=== Excerpt to read ===
The basilica is dedicated to the Christian martyrs, known and unknown. It was also a personal monument of Pope Pius IV, whose tomb is in the apsidal tribune that culminates the series of spaces.

The thermae of Diocletian dominated the Quirinal Hill with their ruined mass and had successfully resisted Christianization. Michelangelo Buonarroti worked from 1563 to 1566 to adapt a section of the remaining structure of the baths to enclose a church. Some later construction directed by Luigi Vanvitelli in 1749 only superficially distracts from the grand and harmonious Michelangelesque volumes. At Santa Maria degli Angeli, Michelangelo achieved an unexampled sequence of shaped architectural spaces with few precedents or followers. There is no true facade (illustration); the simple entrance is set within one of the coved apses of a main space of the thermae. The plan is developed from a Greek cross, with a transept so dominant, with its cubical chapels at each end, that the effect is of a transverse nave.

http://en.wikipedia.org/wiki/Santa_Maria_degli_Angeli_e_dei_Martiri
The church of San Bernardo alle Terme recycled one of only two circular towers in the rectangular boundary of the baths, flanking its southwestern wall. Between these two towers one large exedra used to exist as part of the same wall, today only its outline may be appreciated in the layout of Piazza della Repubblica in the city of Rome.
=== Items ===
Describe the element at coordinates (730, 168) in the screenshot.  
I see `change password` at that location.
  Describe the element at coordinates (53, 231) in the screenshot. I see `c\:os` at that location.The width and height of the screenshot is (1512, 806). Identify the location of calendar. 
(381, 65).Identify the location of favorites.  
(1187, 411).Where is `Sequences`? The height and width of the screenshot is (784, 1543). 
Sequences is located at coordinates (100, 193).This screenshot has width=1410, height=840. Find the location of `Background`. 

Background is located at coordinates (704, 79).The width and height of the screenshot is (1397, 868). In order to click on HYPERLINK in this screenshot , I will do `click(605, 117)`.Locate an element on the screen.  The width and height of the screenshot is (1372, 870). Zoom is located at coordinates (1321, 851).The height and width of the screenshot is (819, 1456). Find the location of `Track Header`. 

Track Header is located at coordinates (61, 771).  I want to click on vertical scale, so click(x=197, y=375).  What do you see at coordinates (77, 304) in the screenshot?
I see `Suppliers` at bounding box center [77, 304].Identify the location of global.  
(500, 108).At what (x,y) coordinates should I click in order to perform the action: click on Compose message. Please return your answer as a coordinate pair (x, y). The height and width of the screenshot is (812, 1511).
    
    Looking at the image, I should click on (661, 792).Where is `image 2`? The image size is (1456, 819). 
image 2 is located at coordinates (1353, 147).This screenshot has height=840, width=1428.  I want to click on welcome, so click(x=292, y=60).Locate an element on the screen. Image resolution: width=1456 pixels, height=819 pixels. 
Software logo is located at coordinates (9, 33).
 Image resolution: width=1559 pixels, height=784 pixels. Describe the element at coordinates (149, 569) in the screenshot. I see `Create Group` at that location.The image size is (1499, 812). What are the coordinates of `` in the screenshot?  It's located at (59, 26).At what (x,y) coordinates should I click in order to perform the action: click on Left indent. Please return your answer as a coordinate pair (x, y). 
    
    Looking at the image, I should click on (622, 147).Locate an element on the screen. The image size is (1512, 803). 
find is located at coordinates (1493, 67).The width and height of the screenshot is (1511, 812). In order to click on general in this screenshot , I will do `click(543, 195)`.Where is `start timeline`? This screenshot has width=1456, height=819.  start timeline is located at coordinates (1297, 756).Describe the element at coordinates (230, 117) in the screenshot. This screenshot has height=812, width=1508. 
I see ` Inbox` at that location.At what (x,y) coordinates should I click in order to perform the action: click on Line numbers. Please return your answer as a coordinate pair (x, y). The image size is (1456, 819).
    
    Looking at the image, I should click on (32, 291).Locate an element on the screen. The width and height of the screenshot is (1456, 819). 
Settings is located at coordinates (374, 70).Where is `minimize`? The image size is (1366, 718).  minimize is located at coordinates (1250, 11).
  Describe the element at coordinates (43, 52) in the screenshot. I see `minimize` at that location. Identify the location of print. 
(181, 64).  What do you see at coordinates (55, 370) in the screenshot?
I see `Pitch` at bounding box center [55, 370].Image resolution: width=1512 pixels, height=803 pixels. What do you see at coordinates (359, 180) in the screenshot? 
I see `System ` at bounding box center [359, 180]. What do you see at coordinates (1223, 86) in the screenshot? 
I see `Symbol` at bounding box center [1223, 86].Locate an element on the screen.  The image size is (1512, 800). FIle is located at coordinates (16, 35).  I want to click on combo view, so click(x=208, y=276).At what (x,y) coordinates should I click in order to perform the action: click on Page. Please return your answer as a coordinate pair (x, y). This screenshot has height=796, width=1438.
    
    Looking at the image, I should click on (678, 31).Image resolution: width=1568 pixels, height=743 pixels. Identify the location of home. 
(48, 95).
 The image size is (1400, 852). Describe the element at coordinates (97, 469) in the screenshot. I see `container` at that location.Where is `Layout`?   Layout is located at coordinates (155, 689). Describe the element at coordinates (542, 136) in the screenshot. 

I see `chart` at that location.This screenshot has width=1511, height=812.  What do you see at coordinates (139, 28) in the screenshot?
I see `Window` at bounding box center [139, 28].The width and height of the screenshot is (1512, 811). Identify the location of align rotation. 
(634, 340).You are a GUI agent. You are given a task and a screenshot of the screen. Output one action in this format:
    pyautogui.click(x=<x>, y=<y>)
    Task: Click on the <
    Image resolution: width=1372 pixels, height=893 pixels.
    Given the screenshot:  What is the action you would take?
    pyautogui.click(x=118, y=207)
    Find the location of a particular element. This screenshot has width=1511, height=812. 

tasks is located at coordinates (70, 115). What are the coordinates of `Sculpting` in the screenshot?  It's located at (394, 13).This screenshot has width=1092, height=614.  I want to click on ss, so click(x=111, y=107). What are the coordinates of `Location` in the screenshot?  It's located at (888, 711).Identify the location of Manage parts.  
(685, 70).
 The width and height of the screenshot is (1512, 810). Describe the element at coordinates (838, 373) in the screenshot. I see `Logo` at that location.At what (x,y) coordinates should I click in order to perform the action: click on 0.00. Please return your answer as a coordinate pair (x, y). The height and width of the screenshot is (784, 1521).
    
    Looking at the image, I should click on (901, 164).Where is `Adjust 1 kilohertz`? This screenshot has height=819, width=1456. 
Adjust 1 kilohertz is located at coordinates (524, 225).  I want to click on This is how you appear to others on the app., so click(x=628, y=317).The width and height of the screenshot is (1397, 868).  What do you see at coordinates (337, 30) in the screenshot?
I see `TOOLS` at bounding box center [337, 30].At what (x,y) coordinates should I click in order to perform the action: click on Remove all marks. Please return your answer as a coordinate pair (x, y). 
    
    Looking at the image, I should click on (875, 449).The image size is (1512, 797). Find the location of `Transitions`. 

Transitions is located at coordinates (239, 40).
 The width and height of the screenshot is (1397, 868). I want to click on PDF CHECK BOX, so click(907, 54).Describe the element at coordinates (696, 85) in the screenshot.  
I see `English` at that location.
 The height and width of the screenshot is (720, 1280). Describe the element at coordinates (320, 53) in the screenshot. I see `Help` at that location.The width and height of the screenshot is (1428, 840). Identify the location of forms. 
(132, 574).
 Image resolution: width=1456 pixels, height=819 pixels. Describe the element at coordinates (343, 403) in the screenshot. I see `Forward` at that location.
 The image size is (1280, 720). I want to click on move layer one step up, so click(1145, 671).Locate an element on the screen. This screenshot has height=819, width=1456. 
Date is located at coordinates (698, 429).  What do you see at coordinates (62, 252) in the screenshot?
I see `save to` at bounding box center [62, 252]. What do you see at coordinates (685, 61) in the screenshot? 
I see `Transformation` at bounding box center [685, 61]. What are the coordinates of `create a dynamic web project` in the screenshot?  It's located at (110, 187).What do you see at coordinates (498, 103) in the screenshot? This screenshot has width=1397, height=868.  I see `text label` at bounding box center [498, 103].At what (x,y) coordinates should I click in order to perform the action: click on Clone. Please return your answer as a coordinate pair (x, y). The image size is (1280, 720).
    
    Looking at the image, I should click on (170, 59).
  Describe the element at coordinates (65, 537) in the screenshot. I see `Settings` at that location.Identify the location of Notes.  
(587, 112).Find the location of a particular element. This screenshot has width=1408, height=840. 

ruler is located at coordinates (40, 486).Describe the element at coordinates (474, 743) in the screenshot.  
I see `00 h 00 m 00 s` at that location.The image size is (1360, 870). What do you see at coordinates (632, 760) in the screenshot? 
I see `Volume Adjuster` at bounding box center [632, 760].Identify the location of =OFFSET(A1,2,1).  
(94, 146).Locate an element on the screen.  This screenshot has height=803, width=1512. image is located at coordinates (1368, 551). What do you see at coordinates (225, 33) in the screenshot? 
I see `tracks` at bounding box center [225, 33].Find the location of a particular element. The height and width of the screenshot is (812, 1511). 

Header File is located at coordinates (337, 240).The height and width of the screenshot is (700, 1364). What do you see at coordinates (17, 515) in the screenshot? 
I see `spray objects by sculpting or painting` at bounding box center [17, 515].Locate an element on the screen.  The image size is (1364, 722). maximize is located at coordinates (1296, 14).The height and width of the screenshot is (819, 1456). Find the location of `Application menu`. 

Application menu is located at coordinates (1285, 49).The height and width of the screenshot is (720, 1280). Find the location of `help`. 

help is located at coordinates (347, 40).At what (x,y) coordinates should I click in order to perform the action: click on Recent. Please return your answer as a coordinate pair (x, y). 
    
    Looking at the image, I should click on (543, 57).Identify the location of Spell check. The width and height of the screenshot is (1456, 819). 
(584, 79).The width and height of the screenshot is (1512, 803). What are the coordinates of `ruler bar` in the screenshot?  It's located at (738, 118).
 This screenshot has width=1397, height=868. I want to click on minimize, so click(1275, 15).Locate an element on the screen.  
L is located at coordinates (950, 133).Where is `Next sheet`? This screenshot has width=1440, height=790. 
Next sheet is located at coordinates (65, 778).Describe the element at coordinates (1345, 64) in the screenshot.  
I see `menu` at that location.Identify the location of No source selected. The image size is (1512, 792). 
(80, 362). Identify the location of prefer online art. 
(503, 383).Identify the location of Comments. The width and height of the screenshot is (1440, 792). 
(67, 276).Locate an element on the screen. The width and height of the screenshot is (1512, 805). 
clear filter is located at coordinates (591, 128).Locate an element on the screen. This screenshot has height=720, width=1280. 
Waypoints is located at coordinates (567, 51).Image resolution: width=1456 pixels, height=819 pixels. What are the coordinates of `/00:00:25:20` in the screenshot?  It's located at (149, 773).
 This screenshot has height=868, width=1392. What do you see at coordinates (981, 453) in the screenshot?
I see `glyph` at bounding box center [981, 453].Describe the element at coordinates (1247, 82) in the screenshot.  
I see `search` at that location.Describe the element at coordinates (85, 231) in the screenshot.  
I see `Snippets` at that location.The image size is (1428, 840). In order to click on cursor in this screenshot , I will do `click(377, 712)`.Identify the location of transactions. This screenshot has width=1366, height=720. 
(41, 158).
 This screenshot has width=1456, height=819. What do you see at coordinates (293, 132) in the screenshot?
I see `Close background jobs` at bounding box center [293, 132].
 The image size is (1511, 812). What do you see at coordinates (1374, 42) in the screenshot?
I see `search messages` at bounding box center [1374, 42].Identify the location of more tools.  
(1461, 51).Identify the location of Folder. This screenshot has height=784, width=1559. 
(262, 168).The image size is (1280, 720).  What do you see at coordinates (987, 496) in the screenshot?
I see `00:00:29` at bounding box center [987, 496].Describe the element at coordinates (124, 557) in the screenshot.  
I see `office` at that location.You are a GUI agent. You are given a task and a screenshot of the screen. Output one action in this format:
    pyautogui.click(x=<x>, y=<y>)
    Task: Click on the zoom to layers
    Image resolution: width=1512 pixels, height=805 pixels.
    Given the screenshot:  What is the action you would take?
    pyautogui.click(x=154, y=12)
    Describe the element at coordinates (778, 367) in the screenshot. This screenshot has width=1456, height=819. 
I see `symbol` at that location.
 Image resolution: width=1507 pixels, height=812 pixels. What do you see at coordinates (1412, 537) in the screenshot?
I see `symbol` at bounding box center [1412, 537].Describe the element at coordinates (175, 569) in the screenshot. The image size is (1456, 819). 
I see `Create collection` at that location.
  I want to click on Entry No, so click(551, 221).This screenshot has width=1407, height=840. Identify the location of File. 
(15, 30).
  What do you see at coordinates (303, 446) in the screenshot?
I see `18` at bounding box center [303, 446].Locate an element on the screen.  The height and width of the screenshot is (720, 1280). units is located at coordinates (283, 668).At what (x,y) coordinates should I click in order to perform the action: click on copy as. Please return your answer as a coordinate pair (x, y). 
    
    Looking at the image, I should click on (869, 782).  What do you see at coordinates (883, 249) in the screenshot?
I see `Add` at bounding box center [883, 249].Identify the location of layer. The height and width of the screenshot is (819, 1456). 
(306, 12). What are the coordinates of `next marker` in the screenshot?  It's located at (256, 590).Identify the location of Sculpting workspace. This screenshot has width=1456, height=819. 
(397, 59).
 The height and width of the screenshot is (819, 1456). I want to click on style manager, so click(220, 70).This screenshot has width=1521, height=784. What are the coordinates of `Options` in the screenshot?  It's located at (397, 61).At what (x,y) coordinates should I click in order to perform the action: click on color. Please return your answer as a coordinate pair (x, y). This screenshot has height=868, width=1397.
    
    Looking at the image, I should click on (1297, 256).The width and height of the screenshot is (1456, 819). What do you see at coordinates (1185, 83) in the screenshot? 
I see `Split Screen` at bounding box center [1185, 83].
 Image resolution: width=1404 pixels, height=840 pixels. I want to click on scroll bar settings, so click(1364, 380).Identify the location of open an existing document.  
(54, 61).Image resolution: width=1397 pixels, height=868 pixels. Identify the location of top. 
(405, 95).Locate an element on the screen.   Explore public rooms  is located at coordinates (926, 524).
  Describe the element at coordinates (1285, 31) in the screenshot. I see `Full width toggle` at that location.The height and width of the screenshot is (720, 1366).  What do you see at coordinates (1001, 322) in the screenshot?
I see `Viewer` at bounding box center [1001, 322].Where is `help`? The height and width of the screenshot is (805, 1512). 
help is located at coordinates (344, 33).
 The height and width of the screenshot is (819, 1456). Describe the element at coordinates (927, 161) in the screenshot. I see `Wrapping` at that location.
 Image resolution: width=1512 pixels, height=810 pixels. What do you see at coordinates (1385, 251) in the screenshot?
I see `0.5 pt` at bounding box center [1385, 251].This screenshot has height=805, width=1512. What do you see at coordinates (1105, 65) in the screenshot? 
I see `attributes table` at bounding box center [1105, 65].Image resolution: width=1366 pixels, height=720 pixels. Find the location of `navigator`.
===
Instruction 1:
According to the passage on Santa Maria degli Angeli, why does the church's plan give the effect of a transverse nave? Reply in one to three sentences.
Instruction 2:
Carry on the text about the Baths of Diocletian and the churches built into them, starting after its final sentence.

Right answer 1:
The plan is developed from a Greek cross, but the transept is so dominant, with cubical chapels at each end, that it reads as a nave running crosswise.

Right answer 2:
The Baths of Diocletian (Thermae Diocletiani) in Rome were the grandest of the public baths, or thermae built by successive emperors. Diocletian's Baths, dedicated in 306, were the largest and most sumptuous of the imperial baths and remained in use until the aqueducts that fed them were cut by the Goths in 537. Similar in size and plan to those of Caracalla and oriented to the southwest so that solar energy heated the caldarium without affecting the frigidarium, they are well preserved because various parts later were converted to ecclesiastical or other use, including:

* Basilica of Santa Maria degli Angeli e dei Martiri (in the tepidarium), whose three soaring transept vaults provide one of the few glimpses of the original splendor of Roman building
* the church of San Bernardo alle Terme (in one of the two circular rooms)
* in the main hall, part of the Museo Nazionale Romano (National Roman Museum)
* the 'octagonal aula', also now part of the National Roman Museum.

Other remains of the baths are visible several streets away.

http://en.wikipedia.org/wiki/Baths_of_Diocletian
 
Not as intact but still spectacular.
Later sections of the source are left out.